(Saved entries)
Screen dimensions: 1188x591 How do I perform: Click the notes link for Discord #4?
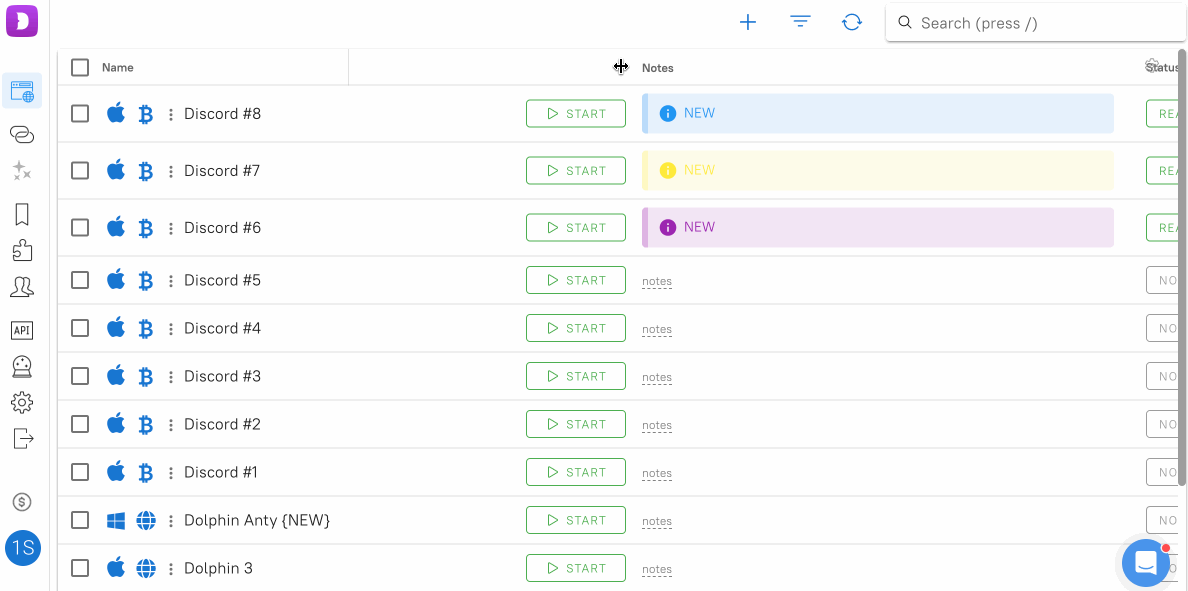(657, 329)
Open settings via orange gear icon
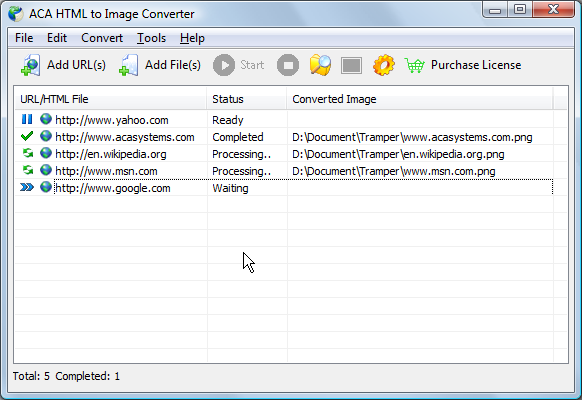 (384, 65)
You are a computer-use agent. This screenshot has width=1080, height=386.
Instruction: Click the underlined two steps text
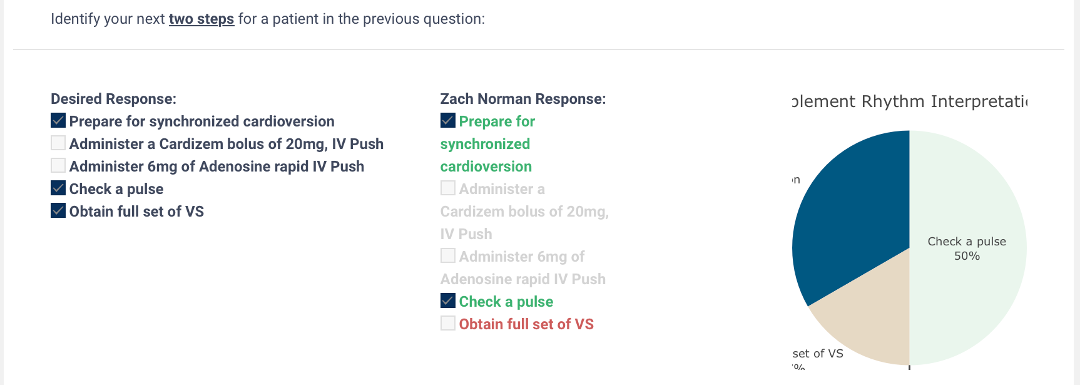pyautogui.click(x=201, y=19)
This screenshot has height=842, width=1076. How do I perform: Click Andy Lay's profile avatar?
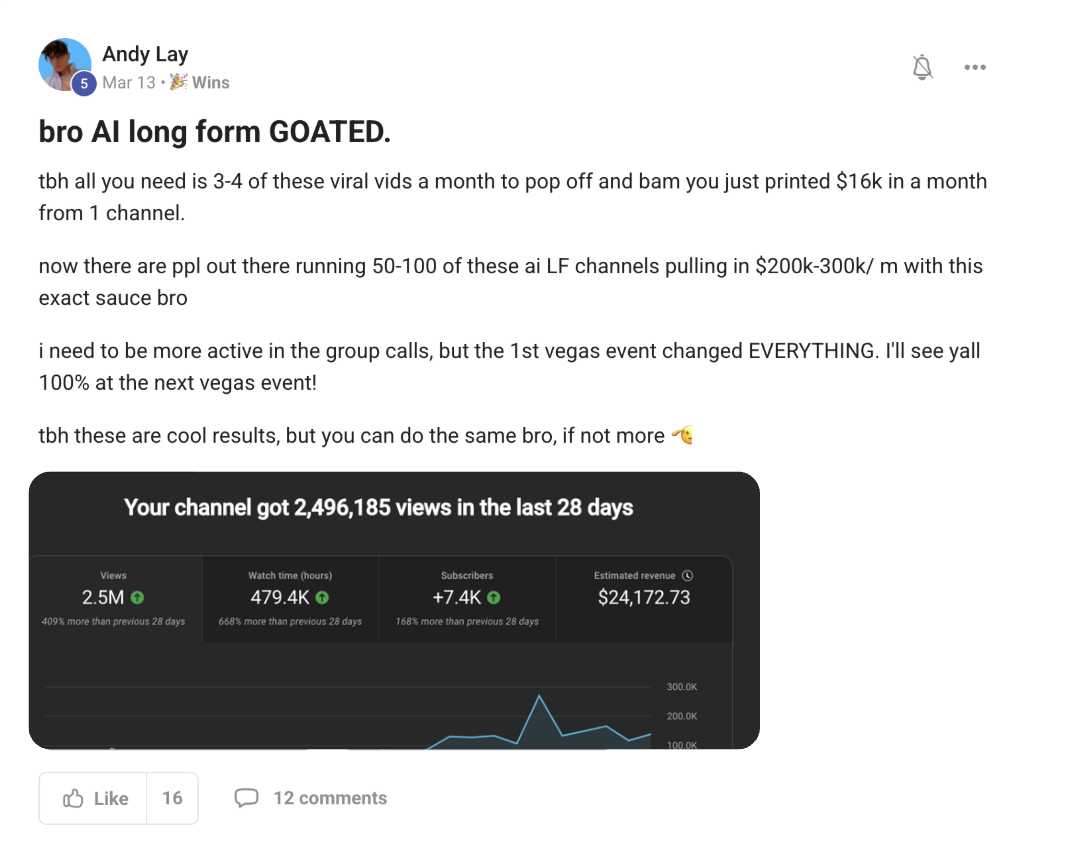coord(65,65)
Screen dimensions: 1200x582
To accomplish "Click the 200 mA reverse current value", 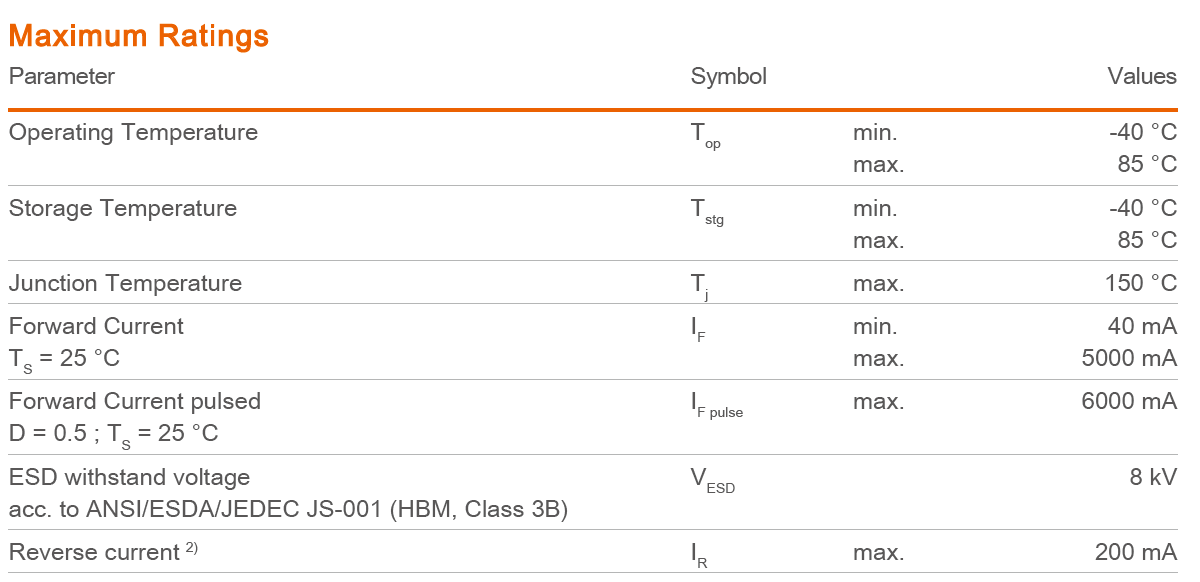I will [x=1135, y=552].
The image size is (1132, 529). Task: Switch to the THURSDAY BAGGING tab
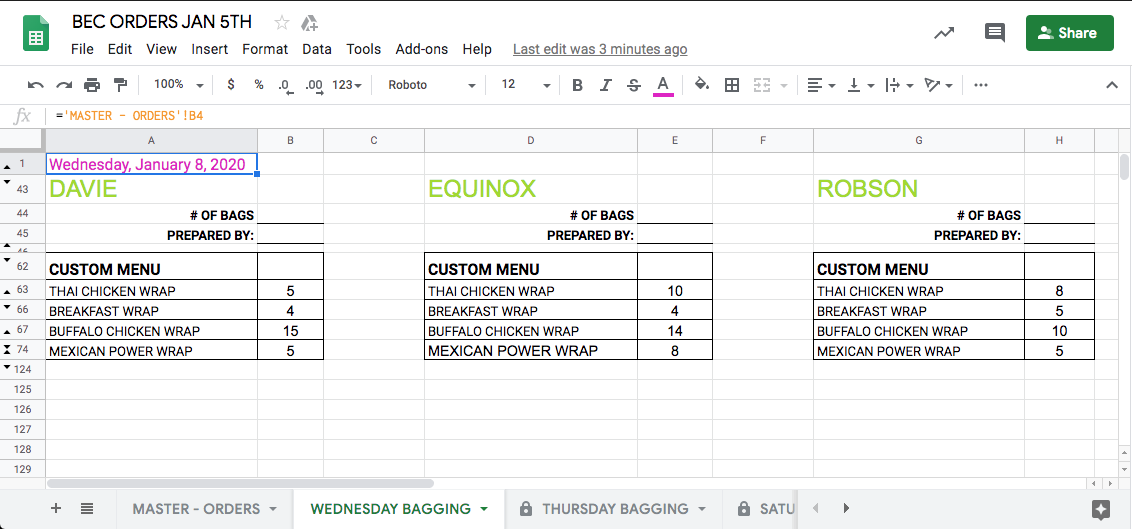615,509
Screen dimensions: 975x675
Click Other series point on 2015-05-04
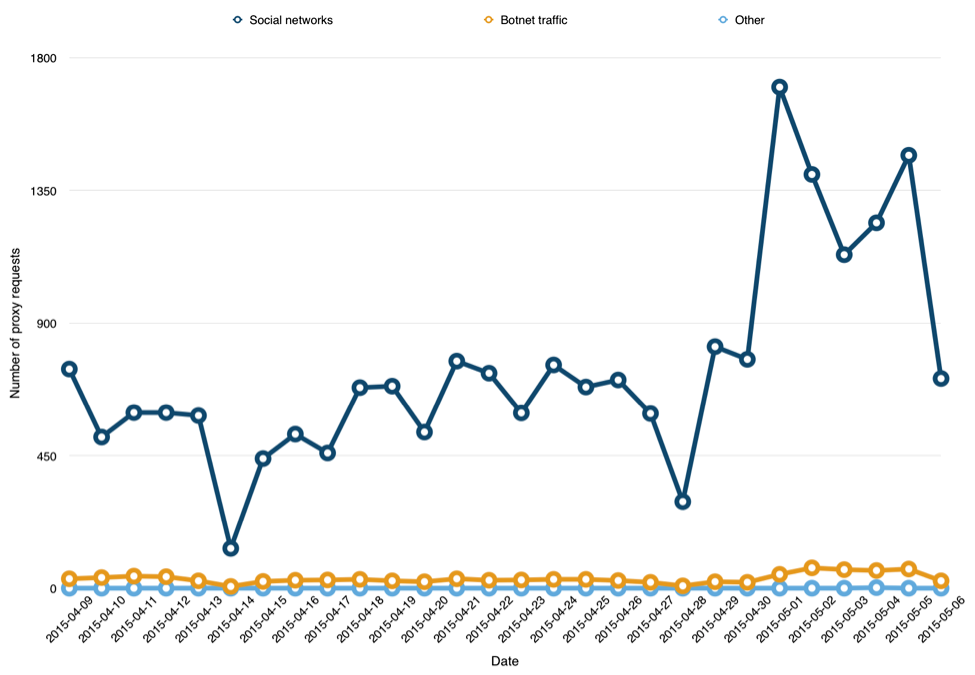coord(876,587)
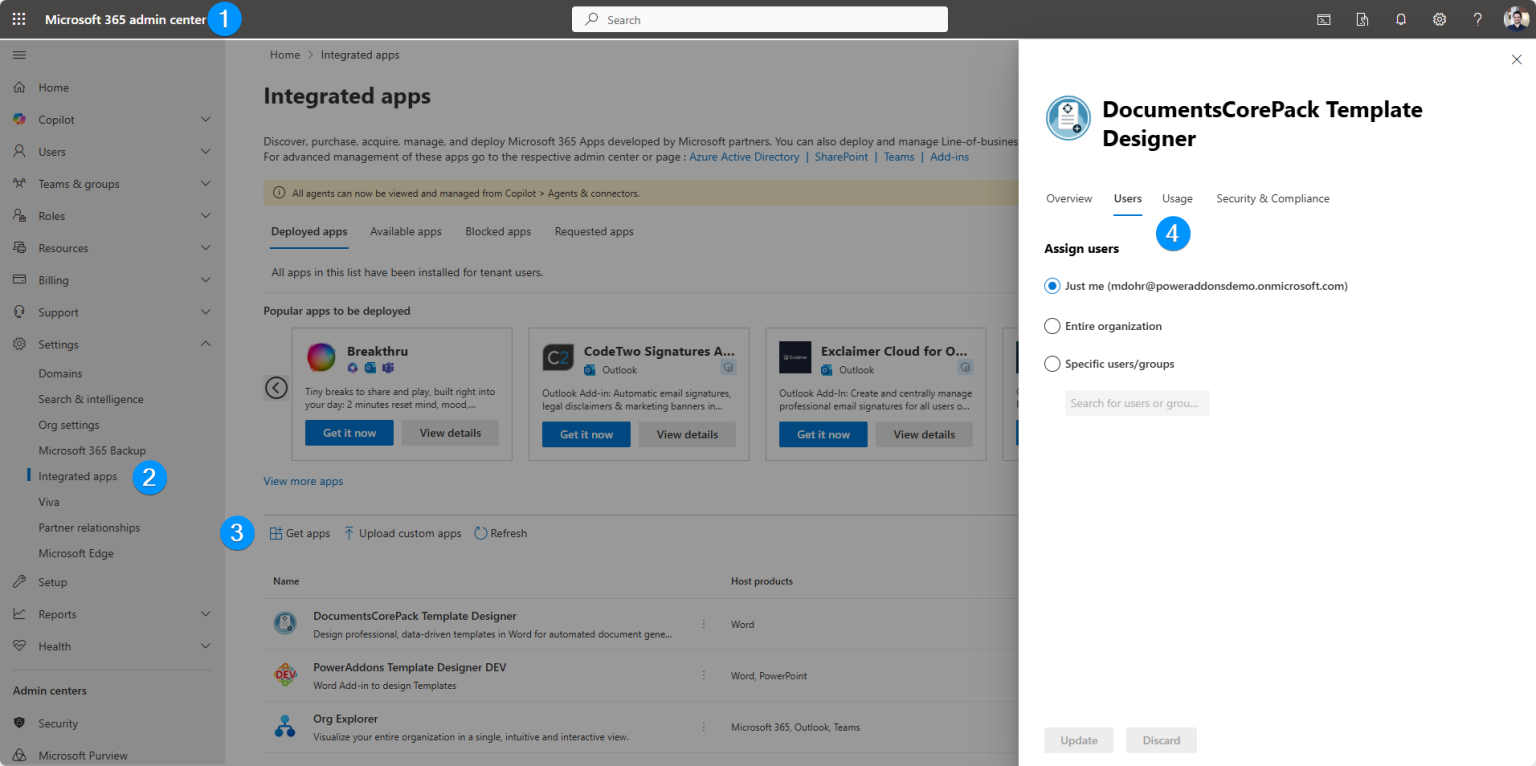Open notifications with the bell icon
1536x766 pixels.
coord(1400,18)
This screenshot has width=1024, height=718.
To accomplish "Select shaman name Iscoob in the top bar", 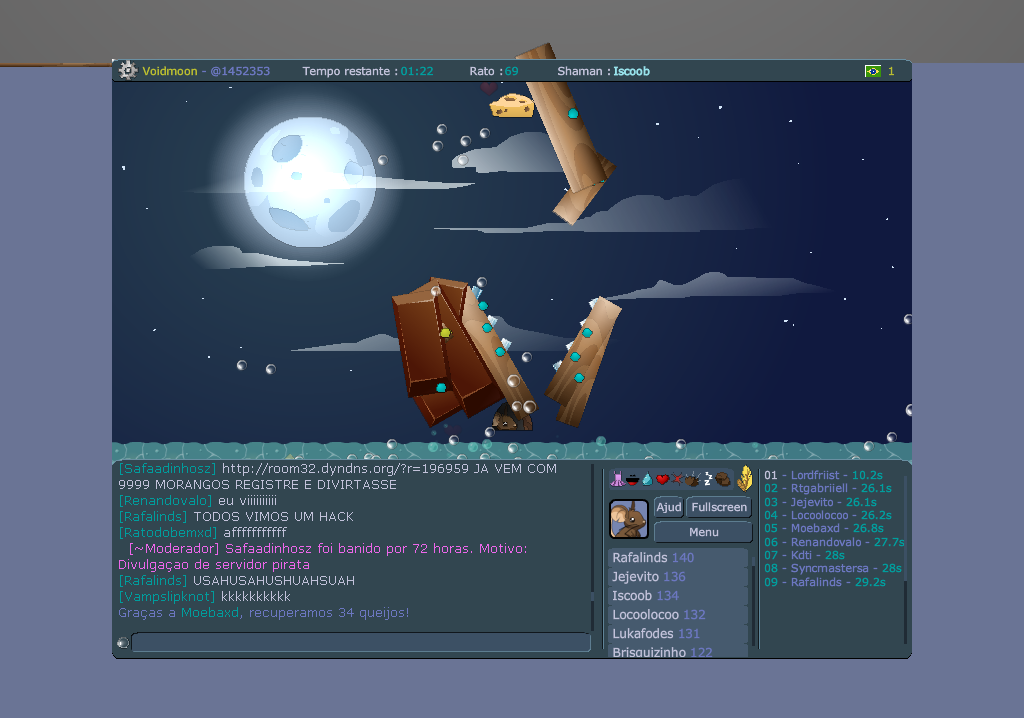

Work required: The answer must be the lines above from the line that contains "Click Other series point on 2015-05-04" to the final line of the data, word for word, with no pictures.

Exercise response:
Click Other series point on 2015-05-04
coord(876,587)
Open notifications with the bell icon
1536x766 pixels.
coord(1400,18)
This screenshot has width=1024, height=718.
To accomplish "Select shaman name Iscoob in the top bar", 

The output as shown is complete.